Flann O’Brien: At Swim-Two-Birds
This is not a novel to read for its plot. While O’Brien certainly was not the first to use the Chinese box or mise en abyme technique, he certainly used it to full effect. The novel is about an Irish student who is studying Irish Gaelic, though he spends most of his time lying in bed and hanging out with his friends. He is writing a novel about Trellis, an Irish writer of Westerns. Trellis is writing about a group of people living in a hotel and he even rapes one of these characters. The victim gives birth to a son, Orlick. Meanwhile the characters in the hotel have drugged Trellis so that he cannot control their lives.

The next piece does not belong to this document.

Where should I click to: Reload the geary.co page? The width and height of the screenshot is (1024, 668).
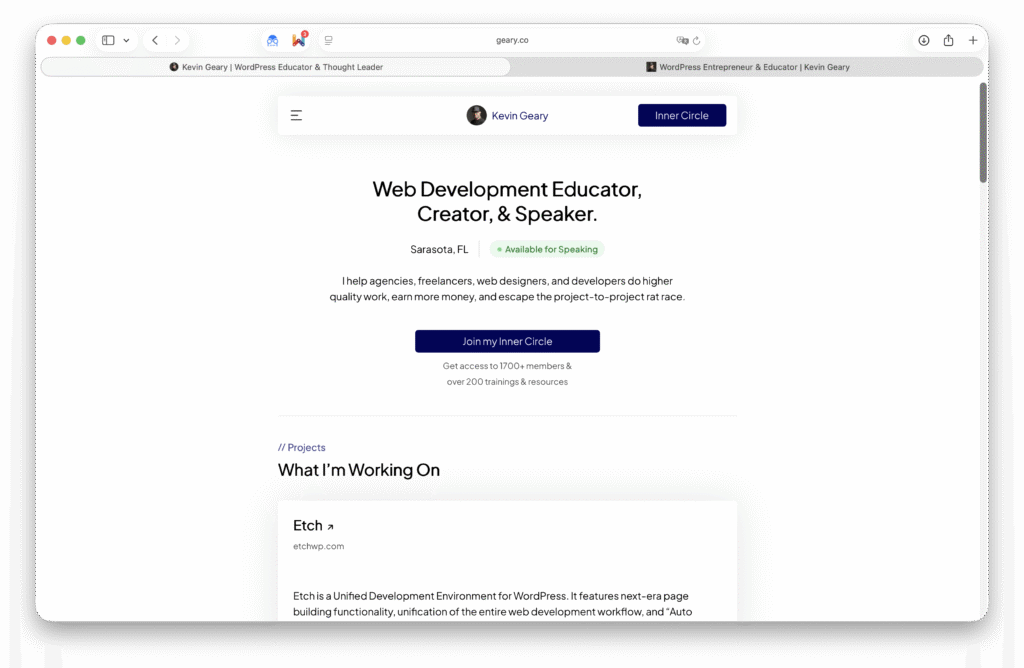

Orlick now writes a story about Trellis, in which Trellis is tried by his characters who proceed to torture him, till Teresa, a servant in the hotel burns some of the story so that some of the characters cease to exist, enabling Trellis to escape. Meanwhile the student passes his exams and the novel ends.
O’Brien himself was not very fond of this novel and considered it juvenilia. However, others have considered it a masterpiece. Dylan Thomas said of it This is just the book to give your sister – if she’s a loud, dirty, boozy girl. The plot given above is, in fact, more complicated, with various strands intertwining, Irish legends mixing in to the story and O’Brien giving his philosophical, religious and literary views (and then damning them). You can read it as a rollicking comedy, as a parody of literature, as a clever attempt to play with fiction and reality. However you read it, it is a great work of Irish literature.